High Level Goals

I created jp-watch as the first layer above the operating system in a set of layers targeting higher level goals listed below as use cases.

Being a low level layer, jp-watch is written in C for maximum performance and efficiency.

Use Cases

Create a Personal Cloud

I want to create a personal cloud for both data storage and fault tolerant service hosting over WANs.

I want the servers involved to be geographically independent to avoid problems such as natural disasters or large scale network outages. The geographical independence can potentially be leveraged to reduce latency to services located on servers closer to the user.

I want it to be company independent in case there is some problem with the company such as it going out of business.

Sync Local Development Files with a Server

jp-watch sync from local — Sync to a Remote Server

When coding on projects, development and testing can be done locally. But ultimately it's good to test in an environment closer to the production environment including the same hardware, same network and same DNS. Having a fast and efficient way to sync local files with production servers aids this process.

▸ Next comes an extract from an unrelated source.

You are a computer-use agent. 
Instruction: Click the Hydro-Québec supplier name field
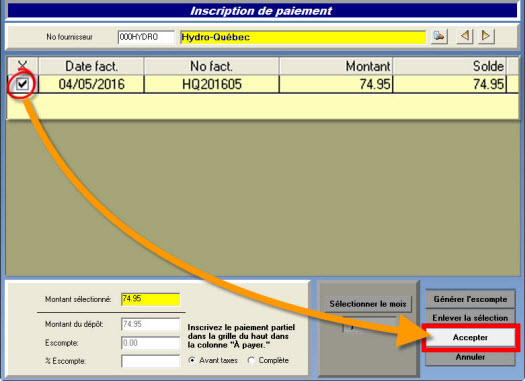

Existing File Watching Tools Reviewed

There are a few good tools about. Two of the most popular being inotifywait and fswatch.

inotifywait

inotifywait is a great tool but is not available on MacOS.

When using an inotifywait or an inotify based file watcher, the code needs to recursively mark each file/directory to be watched at startup. Each file descriptor needs to be stored giving it linear complexity O(n) for both startup time and memory usage. Granted inotify is very efficient, this is still a factor to take into consideration for some use cases where you want to watch very large amounts of files on a device with limited resources.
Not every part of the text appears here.